Marianne Oliver/Dembélé, présidente de la commission spécialisée « Ressources Humaines et règlementation du travail » de la CMB: « La plupart des mines au Burkina Faso ont un taux d’emplois nationaux compris entre 90 et 95% au minimum »

La présidente de la commission spécialisée « Ressources Humaines et règlementation du travail » de la CMB, Marianne Oliver/Dembélé : « Rares sont les postes clés où plus de la moitié des successeurs potentiels ne sont pas des nationaux »

Les sociétés minières industrielles burkinabè emploient directement plus de 15 000 personnes. Malgré sa contribution à la lutte contre le chômage, ce secteur fait l’objet, à tort ou à raison, de critiques souvent acerbes, relative à l’absorption des nationaux dans les emplois miniers, à la faible présence des nationaux dans les postes de cadres, à la différence de traitement salarial entre expatriés et employés locaux. Mais qu’en est en réalité ? Pour en savoir, le journal de tous les Burkinabè, Sidwaya, a tendu son micro à la présidente de la commission spécialisée « Ressources Humaines et règlementation du travail » de la chambre des Mines du Burkina (CMB), Marianne Oliver/Dembélé, par ailleurs responsable Ressources Humaines du groupe Endeavour Mining pour ses opérations au Burkina Faso. Mme Oliver lève également un coin de voile sur les actions menées par la CMB et celles à réaliser par l’Etat pour renforcer davantage l’accès des nationaux aux emplois miniers.

S : L’une des critiques faites au secteur minier burkinabè est qu’il n’emploie pas assez de nationaux. Quel est l’état des lieux des emplois nationaux dans le secteur minier ?

Marianne Oliver/Dembélé (M.O.D) :  Le secteur minier emploi directement plus de 15 000 personnes et indirectement, via les entreprises sous-traitantes, trois fois plus de personnes, soit près de 45 000 personnes. La plupart des mines au Burkina Faso, ont un taux d’emplois nationaux compris entre 90 et 95% au minimum.

▸ Entrées affichées

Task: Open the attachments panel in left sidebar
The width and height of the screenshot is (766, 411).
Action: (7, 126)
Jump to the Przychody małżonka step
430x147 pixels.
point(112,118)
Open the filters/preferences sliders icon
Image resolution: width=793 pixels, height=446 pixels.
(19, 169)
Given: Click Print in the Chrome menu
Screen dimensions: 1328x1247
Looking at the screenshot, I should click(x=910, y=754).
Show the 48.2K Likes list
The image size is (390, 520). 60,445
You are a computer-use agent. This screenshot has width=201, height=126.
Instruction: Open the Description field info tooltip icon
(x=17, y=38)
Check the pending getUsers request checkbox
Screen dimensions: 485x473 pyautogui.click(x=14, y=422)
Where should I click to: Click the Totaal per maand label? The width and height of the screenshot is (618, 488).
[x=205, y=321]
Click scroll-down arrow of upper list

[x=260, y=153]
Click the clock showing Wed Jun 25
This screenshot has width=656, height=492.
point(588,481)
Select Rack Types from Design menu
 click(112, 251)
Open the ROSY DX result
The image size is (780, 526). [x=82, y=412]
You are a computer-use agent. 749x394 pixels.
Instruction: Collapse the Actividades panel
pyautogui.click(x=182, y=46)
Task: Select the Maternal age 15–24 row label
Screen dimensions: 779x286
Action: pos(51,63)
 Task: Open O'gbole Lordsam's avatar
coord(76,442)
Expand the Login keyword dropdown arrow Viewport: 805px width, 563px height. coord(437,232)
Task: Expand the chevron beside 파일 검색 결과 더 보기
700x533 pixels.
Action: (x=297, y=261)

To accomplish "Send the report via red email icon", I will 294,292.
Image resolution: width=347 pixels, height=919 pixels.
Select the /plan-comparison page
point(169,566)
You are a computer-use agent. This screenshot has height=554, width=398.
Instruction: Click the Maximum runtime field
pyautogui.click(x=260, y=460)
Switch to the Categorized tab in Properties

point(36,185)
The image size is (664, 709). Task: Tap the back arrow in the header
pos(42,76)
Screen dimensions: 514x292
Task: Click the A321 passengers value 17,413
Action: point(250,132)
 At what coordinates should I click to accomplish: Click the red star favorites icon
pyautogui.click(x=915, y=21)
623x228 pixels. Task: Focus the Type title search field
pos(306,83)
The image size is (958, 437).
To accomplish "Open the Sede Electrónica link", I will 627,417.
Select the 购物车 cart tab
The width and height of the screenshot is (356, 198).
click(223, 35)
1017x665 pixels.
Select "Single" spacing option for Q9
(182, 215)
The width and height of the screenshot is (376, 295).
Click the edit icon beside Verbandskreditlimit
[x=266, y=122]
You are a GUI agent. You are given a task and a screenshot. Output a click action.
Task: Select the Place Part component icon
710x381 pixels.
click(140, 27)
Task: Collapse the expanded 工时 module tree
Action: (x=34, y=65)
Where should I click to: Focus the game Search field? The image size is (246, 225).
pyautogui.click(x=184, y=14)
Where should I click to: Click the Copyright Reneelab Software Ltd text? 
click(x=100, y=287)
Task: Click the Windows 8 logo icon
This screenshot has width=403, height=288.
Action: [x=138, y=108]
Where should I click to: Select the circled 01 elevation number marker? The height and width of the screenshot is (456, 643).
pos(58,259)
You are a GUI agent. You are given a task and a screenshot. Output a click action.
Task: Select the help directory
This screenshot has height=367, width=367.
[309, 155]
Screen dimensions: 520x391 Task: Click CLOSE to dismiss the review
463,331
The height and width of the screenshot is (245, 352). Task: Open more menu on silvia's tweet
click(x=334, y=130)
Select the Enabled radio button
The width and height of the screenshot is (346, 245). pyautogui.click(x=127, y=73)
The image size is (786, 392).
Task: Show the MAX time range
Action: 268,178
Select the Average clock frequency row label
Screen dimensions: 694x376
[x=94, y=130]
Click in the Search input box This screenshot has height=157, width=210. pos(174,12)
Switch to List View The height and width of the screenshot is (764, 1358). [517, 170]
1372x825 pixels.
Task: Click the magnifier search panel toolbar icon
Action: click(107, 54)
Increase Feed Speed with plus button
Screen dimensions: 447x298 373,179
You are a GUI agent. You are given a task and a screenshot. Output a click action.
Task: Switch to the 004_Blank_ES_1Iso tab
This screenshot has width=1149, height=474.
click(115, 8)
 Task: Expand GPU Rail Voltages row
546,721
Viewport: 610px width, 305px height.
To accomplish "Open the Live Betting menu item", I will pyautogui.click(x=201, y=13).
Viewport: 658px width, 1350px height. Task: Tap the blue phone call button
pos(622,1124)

▸ Exercices
**1)** D'après l'entretien sur l'emploi dans les mines du Burkina Faso, combien de personnes les sociétés minières industrielles burkinabè emploient-elles directement ?
**2)** Rédigez la suite de l'entretien sur l'emploi dans les mines du Burkina Faso, après sa dernière phrase.

▸ Réponses aux exercices
**1)** Plus de 15 000 personnes.

**2)**
Cela dit, le secteur minier burkinabè est relativement jeune ainsi les critiques actuelles sont plus du fait de la perception que certains avaient au début du développement de l’industrie minière dans le pays. Il est très fort probable que ce soit cette image qui perdure dans les esprits

Pour aussi comprendre vraiment les avancées dans cette dernière décennie, il est important de faire une distinction entre la création intrinsèque de l’emploi et la nécessité de promouvoir davantage le talent local burkinabè.

S : Certains trouvent aussi que les nationaux sont plus présents dans les emplois subalternes que dans les postes de cadres. Que répondez-vous à ces critiques ?

M.O.D : Les profils de postes miniers sont des profils très techniques et très pointus. En début d’activité, il est extrêmement important d’asseoir les systèmes et les processus d’exploitation et pour ce faire, le besoin n’est pas que pour le profil qui sait opérer un engin mais surtout pour des experts qui doivent analyser le contexte, comprendre les enjeux, les blocages, les pannes, analyser et prévenir tout type d’incidents, produire selon la planification, et ce, sans incident.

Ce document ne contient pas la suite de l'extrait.